Kaley Cuoco-Sweeting, star of hit American comedy show The Big Bang Theory, has been making headlines recently as a result of her controversial comments in the magazine Redbook. During her interview she was asked if she considers herself a feminist, to which she replied, "Is it bad if I say no?... I cook for Ryan five nights a week: It makes me feel like a housewife...I like the idea of women taking care of their men."

After reading her article for Redbook and the response posted on her Instagram account, I've realised that the main reason why I felt upset by her comments was her complete lack of understanding of what feminism actually is.

Defined by the Oxford English Dictionary, feminism simply refers to 'the advocacy of women’s rights on the ground of the equality of the sexes.' It's the fundamental belief that men and women should be treated equally. Therefore, in saying that she does not consider herself a feminist, she is suggesting that she does not believe she should be treated equally to her male counterparts.

However, this lack of understanding isn’t unique to Miss Cuoco-Sweeting. Comments under the article shared on Facebook revealed that many people share the mistaken belief that a woman cannot be both a feminist and a stay at home mother or housewife. But the reality is that these two things are not mutually exclusive. Where does it say that someone cannot believe in the equality of the sexes and look after their children at the same time? The point of feminism is that women have the choice. The choice to have children, with someone they choose, when they are ready; the choice to work and the choice to be a house wife.

 

Credit: Vanity Fair
Credit: Vanity Fair

A comment made under one of the E! Online articles sums this idea up perfectly: “guuuurl feminism is about doing what you love because you love it, even if that's "pretending it's the 1950s" – Alyson”

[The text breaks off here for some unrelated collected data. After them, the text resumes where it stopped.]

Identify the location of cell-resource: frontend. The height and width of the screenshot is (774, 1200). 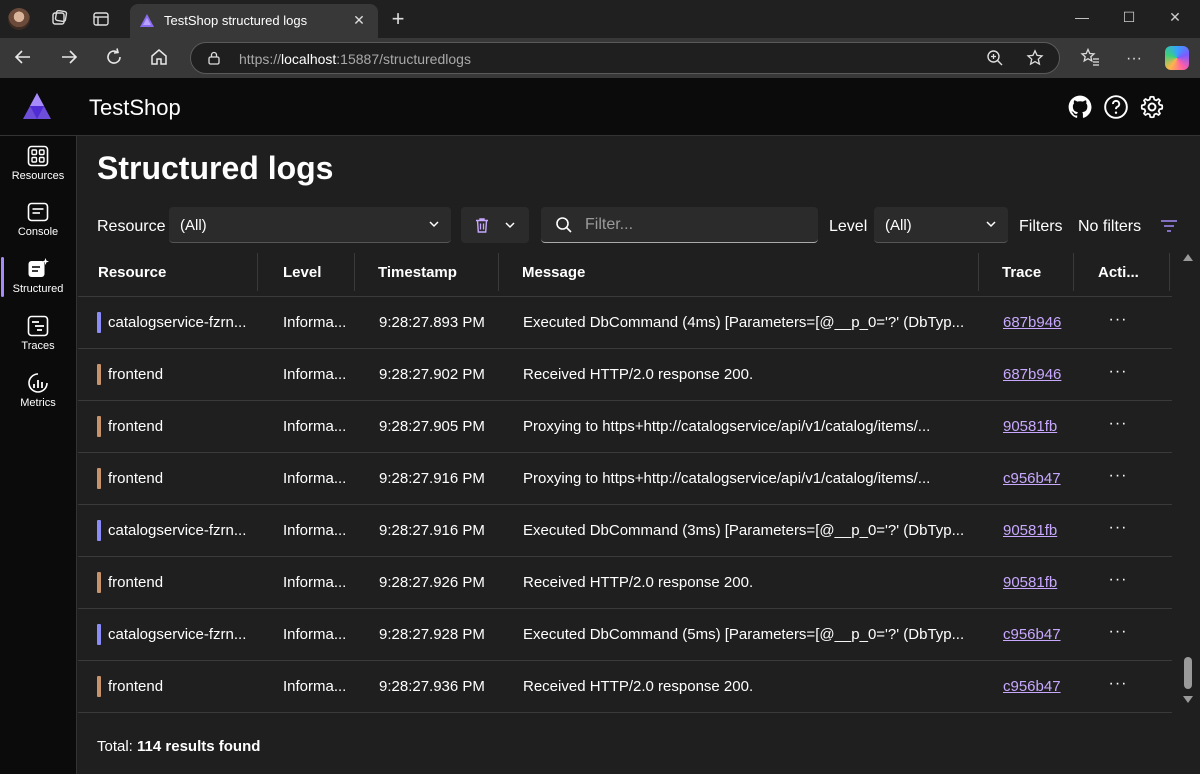
(136, 582).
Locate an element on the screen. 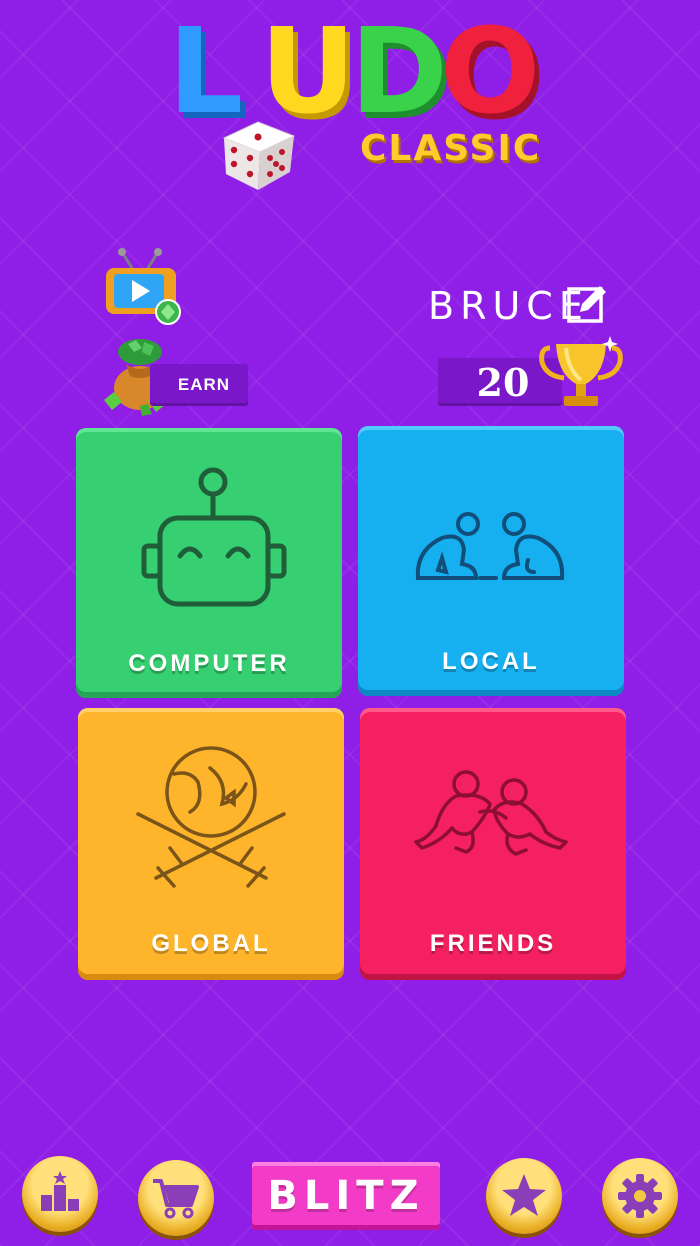 This screenshot has height=1246, width=700. watch-video-tv-icon is located at coordinates (144, 288).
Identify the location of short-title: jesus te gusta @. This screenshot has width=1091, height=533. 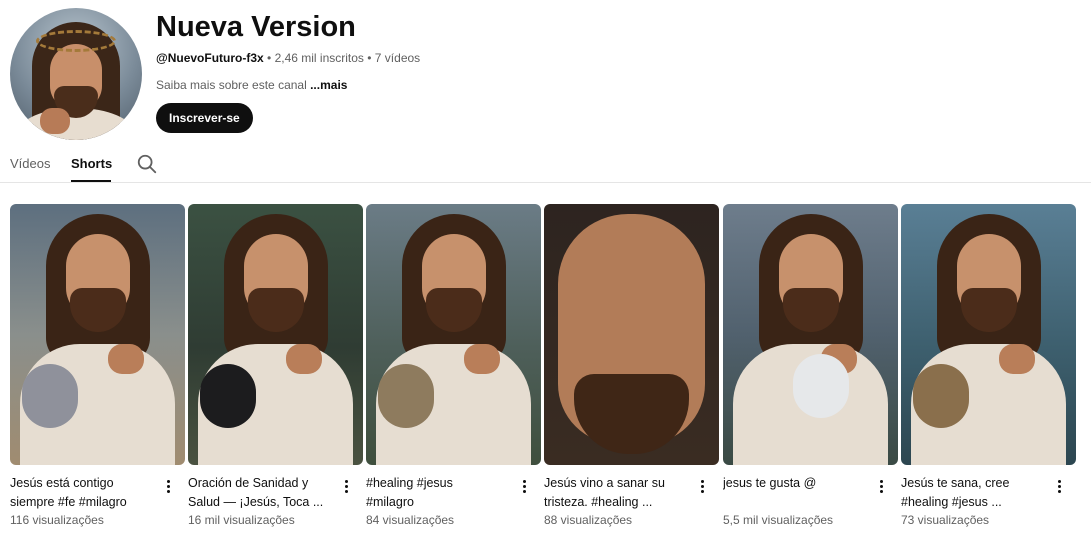
(798, 493).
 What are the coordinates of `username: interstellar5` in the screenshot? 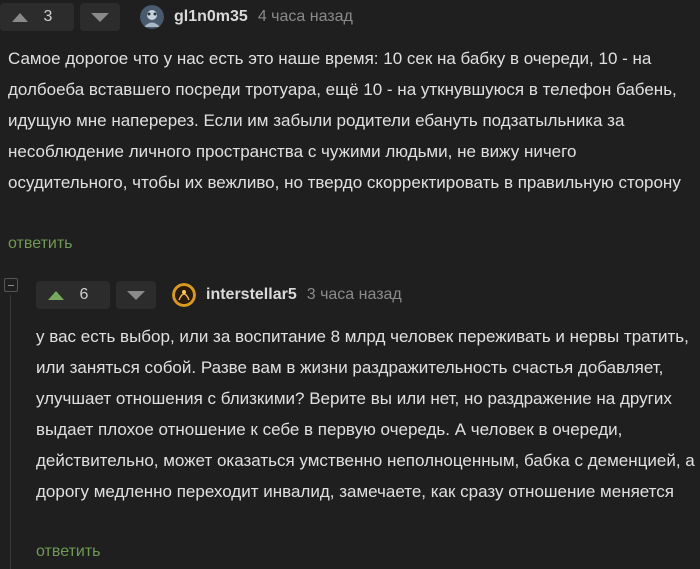 It's located at (252, 295).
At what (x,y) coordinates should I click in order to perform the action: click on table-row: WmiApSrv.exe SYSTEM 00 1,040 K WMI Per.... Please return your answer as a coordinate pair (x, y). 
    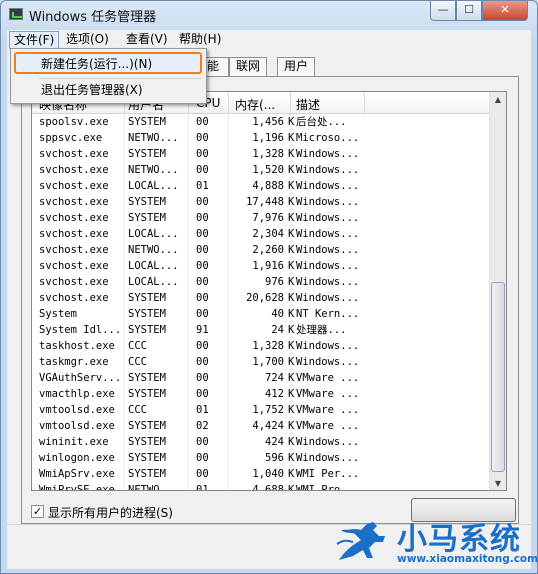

Although there was another quote from Cuoco's article that really struck a nerve: "It's not really something I think about." In a time where the news is filled with girls being kidnapped and killed in Nigeria by Boko Haram for trying to get an education, and amazing young women like Malala Yousafzai who are standing up and fighting for equality, even after being shot in the head by the Taliban, to say that "It's not really something I think about" suggests the highest level of ignorance. It may be easy for me to say this, as someone looking in at the world of Hollywood, but with other actresses like Emma Watson, who is now the UN Women Goodwill Ambassador, campaigning alongside Malala in the HeForShe solidarity campaign, it seems hard to make excuses for this actress.